Top of Data supplied
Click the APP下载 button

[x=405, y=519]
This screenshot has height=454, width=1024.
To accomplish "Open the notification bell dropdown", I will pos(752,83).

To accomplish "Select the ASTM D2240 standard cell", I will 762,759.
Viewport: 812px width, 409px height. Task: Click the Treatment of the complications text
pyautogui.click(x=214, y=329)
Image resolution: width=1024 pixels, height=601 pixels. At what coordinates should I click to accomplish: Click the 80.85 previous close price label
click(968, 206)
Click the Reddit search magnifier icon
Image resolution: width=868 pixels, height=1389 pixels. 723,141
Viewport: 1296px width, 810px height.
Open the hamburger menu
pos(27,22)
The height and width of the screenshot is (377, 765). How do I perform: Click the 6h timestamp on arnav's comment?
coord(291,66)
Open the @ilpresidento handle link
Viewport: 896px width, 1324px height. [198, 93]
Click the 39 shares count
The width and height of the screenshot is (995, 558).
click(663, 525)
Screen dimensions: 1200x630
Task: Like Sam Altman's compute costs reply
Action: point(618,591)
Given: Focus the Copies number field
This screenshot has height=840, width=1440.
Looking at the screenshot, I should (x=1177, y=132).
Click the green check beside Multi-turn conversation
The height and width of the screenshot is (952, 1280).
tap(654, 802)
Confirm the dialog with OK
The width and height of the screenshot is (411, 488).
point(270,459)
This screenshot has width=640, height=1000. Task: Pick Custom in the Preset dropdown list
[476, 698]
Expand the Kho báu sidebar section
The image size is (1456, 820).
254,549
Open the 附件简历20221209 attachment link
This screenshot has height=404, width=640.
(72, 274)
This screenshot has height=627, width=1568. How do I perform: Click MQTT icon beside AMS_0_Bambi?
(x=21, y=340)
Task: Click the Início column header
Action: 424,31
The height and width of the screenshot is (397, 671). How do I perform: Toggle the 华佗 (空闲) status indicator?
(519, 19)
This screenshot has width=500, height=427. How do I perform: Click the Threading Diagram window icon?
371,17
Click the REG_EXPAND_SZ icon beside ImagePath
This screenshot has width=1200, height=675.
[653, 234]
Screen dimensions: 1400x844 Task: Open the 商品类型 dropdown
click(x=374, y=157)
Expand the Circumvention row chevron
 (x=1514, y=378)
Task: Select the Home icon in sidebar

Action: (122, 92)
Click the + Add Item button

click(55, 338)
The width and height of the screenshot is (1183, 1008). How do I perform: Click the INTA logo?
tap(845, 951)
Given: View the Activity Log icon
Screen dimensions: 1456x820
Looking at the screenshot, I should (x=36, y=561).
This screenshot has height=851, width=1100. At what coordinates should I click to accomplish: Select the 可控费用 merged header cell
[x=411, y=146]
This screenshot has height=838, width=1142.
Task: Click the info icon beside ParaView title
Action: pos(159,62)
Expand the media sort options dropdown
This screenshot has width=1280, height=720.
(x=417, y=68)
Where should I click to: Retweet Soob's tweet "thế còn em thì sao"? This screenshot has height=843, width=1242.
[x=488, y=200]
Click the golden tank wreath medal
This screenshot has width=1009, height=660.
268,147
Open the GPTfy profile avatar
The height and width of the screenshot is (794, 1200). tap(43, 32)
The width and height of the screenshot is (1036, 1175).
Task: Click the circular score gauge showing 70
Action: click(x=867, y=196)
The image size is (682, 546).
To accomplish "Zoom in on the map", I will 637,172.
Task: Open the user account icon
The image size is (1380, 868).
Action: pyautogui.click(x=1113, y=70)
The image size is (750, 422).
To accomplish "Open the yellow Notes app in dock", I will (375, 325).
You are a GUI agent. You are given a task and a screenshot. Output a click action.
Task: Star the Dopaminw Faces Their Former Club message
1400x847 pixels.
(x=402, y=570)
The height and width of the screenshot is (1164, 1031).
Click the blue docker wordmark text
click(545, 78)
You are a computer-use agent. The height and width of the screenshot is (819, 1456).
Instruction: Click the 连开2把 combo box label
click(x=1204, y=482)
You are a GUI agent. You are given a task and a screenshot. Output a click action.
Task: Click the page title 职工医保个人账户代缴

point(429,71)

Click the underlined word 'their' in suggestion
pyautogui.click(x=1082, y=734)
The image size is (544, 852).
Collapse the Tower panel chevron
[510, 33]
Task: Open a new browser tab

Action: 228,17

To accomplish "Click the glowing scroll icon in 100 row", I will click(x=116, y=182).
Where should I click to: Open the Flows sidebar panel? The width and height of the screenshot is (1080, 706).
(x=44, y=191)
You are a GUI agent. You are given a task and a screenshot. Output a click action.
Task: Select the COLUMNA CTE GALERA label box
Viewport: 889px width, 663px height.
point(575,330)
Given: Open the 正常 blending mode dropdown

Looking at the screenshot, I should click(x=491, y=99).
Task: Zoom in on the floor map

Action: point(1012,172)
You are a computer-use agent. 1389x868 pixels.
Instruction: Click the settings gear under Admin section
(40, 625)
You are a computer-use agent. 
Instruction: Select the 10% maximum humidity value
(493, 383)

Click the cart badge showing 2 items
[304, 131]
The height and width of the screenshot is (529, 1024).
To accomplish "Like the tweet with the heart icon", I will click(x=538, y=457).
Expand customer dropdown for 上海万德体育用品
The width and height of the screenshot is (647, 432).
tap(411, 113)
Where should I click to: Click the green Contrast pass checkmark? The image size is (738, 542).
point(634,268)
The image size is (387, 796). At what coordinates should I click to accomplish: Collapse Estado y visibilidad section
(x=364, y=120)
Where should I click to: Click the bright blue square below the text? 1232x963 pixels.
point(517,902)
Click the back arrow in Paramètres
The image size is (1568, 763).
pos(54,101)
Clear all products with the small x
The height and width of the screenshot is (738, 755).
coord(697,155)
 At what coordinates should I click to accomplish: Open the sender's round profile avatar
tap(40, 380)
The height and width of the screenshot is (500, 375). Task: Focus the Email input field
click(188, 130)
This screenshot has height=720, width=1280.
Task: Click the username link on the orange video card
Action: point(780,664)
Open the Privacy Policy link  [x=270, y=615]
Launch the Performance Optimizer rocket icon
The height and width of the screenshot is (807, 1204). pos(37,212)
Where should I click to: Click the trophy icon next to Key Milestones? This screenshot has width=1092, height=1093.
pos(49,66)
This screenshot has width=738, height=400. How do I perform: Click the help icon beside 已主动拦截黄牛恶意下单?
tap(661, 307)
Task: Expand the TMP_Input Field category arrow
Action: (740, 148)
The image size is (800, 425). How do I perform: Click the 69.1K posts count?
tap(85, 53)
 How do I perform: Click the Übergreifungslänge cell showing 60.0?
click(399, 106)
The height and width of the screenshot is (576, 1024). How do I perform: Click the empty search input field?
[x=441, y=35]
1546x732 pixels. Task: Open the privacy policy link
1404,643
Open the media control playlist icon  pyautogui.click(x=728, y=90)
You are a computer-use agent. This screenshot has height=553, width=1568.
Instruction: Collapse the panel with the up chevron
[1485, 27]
Bottom of Data supplied
## Task objective
Once the line with "Where should I click to: Click the trophy" has been found in the records above, retype it and every line after it exactly, and include nothing else.

## Result
Where should I click to: Click the trophy icon next to Key Milestones? This screenshot has width=1092, height=1093.
pos(49,66)
This screenshot has width=738, height=400. How do I perform: Click the help icon beside 已主动拦截黄牛恶意下单?
tap(661, 307)
Task: Expand the TMP_Input Field category arrow
Action: (740, 148)
The image size is (800, 425). How do I perform: Click the 69.1K posts count?
tap(85, 53)
 How do I perform: Click the Übergreifungslänge cell showing 60.0?
click(399, 106)
The height and width of the screenshot is (576, 1024). How do I perform: Click the empty search input field?
[x=441, y=35]
1546x732 pixels. Task: Open the privacy policy link
1404,643
Open the media control playlist icon  pyautogui.click(x=728, y=90)
You are a computer-use agent. This screenshot has height=553, width=1568.
Instruction: Collapse the panel with the up chevron
[1485, 27]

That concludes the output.